Today’s petabytes of structured health data are just the tip of a very large digital iceberg.

I recently contributed to the AHA’s Leveraging data for health care innovation report, which I highly recommend to industry professionals interested in the future of healthcare from a digital perspective. That got me thinking about all the unstructured data the health industry generates but can’t process because it remains unorganized.

Unstructured data comes in all shapes and sizes, including text, images, media, sensor data and other information that’s not in a traditional row/column format. Industry estimates put the proportion of unstructured data at about 80% or higher[1]. Most care providers and payers are swimming in unstructured information that could contain vital clinical and business-related insights.

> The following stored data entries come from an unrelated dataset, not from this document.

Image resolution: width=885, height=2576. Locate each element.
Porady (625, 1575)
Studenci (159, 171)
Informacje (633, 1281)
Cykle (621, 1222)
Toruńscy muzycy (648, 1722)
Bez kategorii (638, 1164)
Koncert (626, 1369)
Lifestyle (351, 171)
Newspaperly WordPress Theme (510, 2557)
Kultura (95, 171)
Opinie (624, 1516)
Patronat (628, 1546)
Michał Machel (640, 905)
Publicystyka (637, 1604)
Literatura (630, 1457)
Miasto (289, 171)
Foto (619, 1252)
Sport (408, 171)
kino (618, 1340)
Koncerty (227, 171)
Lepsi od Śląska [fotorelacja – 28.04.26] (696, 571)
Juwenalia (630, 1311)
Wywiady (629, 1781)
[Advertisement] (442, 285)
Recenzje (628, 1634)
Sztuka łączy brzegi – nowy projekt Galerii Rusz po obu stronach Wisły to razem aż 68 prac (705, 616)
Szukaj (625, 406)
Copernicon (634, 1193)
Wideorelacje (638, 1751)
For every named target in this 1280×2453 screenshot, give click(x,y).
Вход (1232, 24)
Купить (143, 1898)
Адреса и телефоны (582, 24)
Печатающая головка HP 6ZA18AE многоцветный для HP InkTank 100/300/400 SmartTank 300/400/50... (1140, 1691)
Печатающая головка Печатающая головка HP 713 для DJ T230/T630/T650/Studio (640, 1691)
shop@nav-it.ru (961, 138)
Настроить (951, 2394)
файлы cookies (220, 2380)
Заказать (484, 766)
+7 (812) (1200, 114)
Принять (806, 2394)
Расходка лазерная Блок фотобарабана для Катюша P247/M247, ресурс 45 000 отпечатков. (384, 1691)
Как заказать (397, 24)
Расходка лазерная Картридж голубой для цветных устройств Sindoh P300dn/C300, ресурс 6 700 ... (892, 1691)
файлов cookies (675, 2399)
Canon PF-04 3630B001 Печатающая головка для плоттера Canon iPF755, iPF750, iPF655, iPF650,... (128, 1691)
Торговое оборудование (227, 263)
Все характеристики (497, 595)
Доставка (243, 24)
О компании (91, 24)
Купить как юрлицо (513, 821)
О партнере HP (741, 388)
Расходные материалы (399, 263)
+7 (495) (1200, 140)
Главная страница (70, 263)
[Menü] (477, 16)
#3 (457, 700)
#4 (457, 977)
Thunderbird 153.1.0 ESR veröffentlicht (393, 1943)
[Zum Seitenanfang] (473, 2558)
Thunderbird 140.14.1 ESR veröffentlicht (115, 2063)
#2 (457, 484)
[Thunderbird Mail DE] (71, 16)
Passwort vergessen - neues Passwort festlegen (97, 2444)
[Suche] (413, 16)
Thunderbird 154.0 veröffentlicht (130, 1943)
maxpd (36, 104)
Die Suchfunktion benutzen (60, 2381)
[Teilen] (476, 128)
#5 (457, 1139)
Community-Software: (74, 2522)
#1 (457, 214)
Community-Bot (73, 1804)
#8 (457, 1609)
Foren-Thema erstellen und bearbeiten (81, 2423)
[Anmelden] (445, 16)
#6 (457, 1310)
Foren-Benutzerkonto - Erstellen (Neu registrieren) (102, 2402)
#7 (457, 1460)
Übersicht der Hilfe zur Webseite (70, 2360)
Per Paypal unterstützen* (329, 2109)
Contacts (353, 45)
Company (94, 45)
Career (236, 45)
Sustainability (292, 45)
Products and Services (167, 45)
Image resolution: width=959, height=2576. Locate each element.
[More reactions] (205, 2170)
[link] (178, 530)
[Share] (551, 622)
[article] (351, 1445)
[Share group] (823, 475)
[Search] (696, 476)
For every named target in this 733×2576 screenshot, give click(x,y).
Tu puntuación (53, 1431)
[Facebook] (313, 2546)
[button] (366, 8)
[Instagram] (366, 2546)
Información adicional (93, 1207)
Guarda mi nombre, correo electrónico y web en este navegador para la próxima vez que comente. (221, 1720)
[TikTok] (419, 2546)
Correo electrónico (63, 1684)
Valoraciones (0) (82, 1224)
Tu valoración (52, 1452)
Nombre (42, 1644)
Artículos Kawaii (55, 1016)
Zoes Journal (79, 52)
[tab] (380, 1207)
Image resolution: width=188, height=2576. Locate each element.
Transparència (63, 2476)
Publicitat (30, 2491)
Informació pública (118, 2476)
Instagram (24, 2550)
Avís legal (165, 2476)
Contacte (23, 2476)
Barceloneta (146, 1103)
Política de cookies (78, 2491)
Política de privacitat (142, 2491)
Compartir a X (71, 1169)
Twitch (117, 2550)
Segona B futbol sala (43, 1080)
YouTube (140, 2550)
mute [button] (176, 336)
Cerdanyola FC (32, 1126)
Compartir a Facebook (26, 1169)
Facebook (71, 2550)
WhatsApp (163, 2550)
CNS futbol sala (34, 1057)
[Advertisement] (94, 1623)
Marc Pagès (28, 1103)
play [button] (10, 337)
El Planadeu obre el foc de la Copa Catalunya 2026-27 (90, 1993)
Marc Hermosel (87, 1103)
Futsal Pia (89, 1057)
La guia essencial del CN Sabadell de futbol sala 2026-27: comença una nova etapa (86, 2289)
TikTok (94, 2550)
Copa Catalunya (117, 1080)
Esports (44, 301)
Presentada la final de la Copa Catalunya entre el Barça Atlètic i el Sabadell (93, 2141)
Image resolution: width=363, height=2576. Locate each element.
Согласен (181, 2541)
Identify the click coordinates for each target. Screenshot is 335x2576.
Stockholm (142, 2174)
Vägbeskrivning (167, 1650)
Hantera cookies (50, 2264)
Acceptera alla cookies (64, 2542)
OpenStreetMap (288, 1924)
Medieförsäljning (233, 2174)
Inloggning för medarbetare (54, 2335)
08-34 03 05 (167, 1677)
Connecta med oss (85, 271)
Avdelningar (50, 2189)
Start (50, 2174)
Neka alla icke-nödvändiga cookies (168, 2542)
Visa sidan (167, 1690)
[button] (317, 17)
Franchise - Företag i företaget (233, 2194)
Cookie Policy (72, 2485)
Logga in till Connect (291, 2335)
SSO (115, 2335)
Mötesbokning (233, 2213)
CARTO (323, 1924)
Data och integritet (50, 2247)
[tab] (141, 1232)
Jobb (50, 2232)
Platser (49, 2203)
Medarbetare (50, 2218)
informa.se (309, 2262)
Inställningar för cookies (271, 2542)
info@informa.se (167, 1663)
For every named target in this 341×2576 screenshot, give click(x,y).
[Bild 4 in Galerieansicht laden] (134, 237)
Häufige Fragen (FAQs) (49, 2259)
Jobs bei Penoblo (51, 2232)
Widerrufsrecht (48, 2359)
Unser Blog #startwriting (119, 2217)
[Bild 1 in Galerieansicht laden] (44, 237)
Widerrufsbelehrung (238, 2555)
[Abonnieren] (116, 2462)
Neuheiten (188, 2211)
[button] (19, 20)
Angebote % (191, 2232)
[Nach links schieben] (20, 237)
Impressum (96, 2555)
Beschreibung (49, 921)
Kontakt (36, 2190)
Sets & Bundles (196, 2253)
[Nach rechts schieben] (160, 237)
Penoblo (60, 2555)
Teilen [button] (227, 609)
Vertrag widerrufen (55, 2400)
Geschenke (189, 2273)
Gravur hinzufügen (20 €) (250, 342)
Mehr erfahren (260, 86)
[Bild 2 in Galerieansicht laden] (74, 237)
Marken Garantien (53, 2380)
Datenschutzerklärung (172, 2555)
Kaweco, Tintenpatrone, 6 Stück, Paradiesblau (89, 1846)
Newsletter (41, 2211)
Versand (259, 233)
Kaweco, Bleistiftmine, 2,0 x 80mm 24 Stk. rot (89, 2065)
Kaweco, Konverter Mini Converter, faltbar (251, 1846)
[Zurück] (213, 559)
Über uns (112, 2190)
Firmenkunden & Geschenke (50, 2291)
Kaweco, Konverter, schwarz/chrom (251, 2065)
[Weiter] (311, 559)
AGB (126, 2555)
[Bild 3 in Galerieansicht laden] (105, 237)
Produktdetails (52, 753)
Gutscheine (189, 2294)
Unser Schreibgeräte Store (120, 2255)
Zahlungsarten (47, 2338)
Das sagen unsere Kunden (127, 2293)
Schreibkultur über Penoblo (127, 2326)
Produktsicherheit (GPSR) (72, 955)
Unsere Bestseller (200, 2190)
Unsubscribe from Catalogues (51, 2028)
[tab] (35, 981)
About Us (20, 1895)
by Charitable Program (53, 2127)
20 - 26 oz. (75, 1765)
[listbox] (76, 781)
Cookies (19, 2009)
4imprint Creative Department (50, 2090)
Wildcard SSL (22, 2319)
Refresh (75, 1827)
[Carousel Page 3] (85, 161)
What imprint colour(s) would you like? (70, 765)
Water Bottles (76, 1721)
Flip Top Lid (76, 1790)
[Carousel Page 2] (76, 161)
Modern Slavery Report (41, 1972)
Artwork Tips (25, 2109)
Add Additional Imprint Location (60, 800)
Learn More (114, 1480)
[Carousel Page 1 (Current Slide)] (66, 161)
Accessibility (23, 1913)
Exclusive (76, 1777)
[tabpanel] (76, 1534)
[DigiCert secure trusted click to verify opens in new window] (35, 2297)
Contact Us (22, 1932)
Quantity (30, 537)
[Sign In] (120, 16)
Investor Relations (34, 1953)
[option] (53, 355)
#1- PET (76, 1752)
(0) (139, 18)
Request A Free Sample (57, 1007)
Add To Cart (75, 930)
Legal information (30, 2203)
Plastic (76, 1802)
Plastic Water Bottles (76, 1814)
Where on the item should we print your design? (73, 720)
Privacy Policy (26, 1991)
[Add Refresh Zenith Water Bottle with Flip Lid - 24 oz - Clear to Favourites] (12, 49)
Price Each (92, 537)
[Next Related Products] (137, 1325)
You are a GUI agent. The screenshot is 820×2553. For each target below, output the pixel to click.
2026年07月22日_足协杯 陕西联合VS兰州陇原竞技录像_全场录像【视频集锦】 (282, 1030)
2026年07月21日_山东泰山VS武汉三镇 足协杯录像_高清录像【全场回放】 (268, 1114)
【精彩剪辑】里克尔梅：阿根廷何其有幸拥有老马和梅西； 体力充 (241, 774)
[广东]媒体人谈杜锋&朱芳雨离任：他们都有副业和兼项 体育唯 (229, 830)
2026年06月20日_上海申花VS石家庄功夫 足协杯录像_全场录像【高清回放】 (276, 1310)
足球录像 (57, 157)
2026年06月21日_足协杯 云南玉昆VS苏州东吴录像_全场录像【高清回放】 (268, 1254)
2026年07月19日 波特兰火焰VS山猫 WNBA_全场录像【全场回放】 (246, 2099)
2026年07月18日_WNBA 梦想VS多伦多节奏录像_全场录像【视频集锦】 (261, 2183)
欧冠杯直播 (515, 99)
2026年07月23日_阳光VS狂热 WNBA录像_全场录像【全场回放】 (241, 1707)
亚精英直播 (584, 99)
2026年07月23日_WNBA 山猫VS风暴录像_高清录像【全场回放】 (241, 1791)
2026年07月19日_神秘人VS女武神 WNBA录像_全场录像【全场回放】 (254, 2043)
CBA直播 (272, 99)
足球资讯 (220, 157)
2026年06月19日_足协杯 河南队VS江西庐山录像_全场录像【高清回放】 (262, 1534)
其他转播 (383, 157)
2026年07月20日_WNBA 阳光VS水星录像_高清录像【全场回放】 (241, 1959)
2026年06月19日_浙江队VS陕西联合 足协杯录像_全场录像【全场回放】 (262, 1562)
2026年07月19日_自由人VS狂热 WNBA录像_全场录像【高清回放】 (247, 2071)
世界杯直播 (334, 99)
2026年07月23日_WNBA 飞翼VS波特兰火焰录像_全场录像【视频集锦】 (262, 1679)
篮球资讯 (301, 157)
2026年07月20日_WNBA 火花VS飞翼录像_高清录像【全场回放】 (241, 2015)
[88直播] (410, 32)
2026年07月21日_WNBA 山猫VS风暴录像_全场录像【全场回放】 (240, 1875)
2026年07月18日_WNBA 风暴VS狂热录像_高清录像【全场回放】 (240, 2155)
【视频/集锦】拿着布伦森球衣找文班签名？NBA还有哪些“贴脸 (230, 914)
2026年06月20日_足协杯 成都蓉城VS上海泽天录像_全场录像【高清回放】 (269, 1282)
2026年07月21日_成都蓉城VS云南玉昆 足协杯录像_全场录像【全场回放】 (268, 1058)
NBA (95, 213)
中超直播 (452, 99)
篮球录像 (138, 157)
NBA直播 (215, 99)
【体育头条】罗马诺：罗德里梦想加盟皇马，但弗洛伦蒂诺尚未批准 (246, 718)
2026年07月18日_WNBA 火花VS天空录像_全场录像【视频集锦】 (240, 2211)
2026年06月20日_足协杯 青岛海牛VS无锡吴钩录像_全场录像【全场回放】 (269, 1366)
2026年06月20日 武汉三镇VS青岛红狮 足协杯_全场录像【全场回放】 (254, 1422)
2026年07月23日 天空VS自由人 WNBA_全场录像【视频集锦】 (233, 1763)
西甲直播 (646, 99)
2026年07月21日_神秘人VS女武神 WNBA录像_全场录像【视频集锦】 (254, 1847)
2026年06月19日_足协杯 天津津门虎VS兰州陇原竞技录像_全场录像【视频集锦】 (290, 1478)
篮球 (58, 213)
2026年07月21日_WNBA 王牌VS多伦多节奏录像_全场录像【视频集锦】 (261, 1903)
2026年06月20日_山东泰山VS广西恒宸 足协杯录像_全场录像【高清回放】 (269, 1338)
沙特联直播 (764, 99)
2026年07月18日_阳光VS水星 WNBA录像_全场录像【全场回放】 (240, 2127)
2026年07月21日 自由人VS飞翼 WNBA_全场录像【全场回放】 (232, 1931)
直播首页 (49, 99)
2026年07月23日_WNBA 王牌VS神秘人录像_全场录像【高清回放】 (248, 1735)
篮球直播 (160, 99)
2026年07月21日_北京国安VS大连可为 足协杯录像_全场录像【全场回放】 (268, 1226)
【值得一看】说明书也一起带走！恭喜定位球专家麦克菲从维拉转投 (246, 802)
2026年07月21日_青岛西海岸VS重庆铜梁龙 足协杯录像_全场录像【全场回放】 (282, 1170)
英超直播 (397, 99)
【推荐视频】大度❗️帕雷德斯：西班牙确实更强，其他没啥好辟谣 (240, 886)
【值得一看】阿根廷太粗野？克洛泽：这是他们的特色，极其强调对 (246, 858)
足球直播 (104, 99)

Recent breakthroughs in AI and natural language processing make it possible to machine-read an unstructured medical record and identify concepts that providers and payers can employ in a variety of healthcare use cases.

Icebergs ahead!

Most patient data is unstructured and takes the forms of notes, transcripts and documents that aren’t machine readable and computable. In fact, structured health data represents only the tip of the industry’s digital iceberg. Creating structured concepts that are machine readable is the chief reason doctors and other care providers spend so much time typing during patient interactions. Think about it: If the goal were getting words on the page, they could simply dictate them. Instead, they type to create structured concepts that organizations can use for analytical purposes and decision support. Unfortunately, typing also creates a significant drag on a caregivers’ productivity and can interfere with their conversations with patients.

A peer-reviewed study[2] on waste in the healthcare system supports this point, identifying administrative complexity as a major challenge. Digging deeper into the findings shows one of the largest sources of administrative waste involves putting data in or taking information out of the system for either quality reporting or to facilitate payments. This is the labor-intensive side of dealing with unstructured data and it costs healthcare organizations millions and perhaps billions of dollars in lost productivity and value. 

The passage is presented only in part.